### Task brief
In your copy of the data, keep every word exact and include no pictures.

(Data items)

*****

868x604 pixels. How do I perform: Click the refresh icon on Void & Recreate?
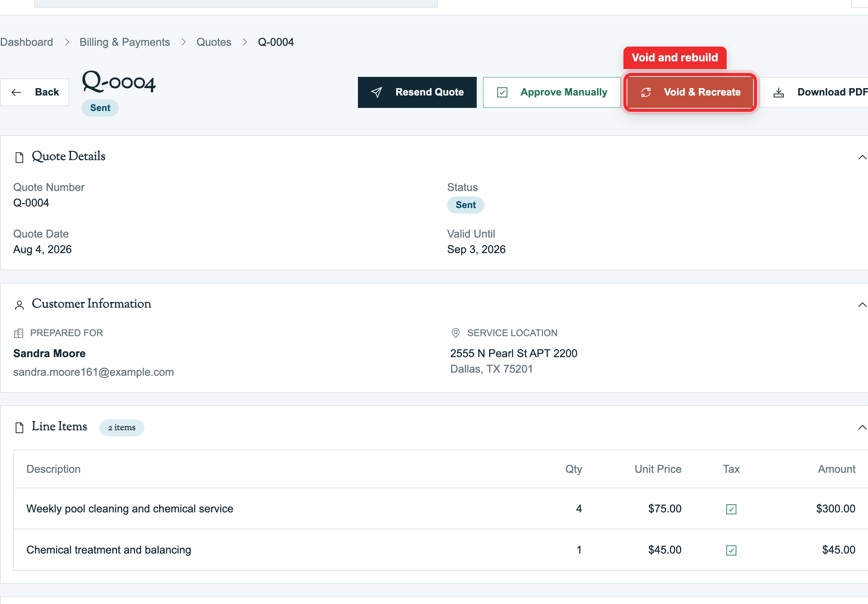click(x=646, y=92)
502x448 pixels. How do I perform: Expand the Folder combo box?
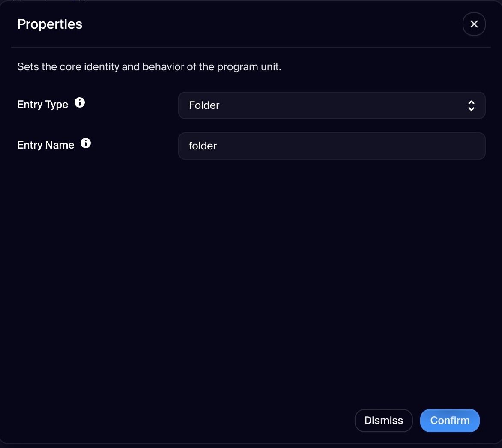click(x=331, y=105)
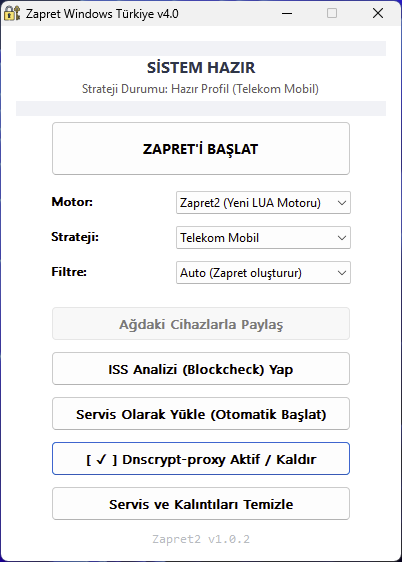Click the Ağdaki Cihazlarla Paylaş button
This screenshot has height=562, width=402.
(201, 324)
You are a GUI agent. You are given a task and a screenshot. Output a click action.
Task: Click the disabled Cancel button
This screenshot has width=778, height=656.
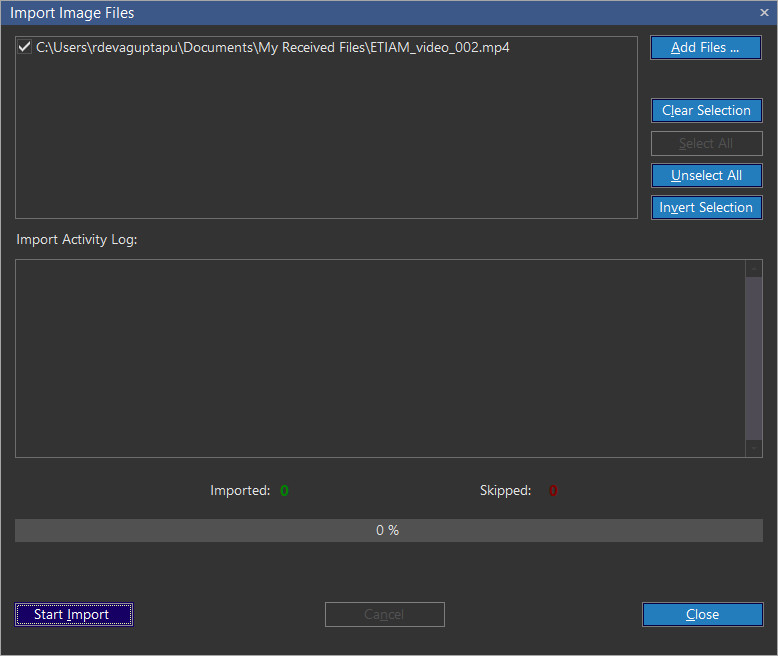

*****

### Answer box
868x604 pixels. How do I perform: Click the refresh icon on Void & Recreate?
click(x=646, y=92)
502x448 pixels. How do I perform: Expand the Folder combo box?
click(x=331, y=105)
Click the Ağdaki Cihazlarla Paylaş button
This screenshot has height=562, width=402.
(201, 324)
You are a GUI agent. You are given a task and a screenshot. Output a click action.
Task: Click the disabled Cancel button
This screenshot has width=778, height=656.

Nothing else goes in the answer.